Goal of the exercise — From the line containing "Screen dimensions: 1110x625" through the last line, print the records exactly and nothing else.

Dataset entries:
__________________________________________________

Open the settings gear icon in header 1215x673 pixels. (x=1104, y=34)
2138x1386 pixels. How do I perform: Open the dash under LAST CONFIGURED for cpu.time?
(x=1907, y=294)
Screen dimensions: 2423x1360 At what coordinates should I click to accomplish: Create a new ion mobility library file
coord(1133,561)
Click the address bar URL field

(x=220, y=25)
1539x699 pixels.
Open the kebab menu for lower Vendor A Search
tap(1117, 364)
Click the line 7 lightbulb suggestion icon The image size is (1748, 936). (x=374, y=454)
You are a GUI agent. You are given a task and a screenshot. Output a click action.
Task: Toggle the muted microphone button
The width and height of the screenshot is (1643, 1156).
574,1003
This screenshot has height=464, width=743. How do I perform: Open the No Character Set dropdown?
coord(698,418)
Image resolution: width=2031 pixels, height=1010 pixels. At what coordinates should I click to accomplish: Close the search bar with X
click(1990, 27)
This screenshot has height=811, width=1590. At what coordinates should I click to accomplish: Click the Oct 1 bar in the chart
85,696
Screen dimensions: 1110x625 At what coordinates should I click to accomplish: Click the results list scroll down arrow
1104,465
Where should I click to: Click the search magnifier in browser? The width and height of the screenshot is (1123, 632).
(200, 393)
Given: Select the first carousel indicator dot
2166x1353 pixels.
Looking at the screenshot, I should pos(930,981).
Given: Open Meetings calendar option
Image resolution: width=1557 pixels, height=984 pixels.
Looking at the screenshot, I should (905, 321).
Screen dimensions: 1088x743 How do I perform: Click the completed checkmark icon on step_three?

__________________________________________________

Result of this task —
Screen dimensions: 1110x625 At what coordinates should I click to accomplish: Click the results list scroll down arrow
1104,465
Where should I click to: Click the search magnifier in browser? The width and height of the screenshot is (1123, 632).
(200, 393)
Given: Select the first carousel indicator dot
2166x1353 pixels.
Looking at the screenshot, I should pos(930,981).
Given: Open Meetings calendar option
Image resolution: width=1557 pixels, height=984 pixels.
Looking at the screenshot, I should (905, 321).
Screen dimensions: 1088x743 How do I perform: Click the completed checkmark icon on step_three?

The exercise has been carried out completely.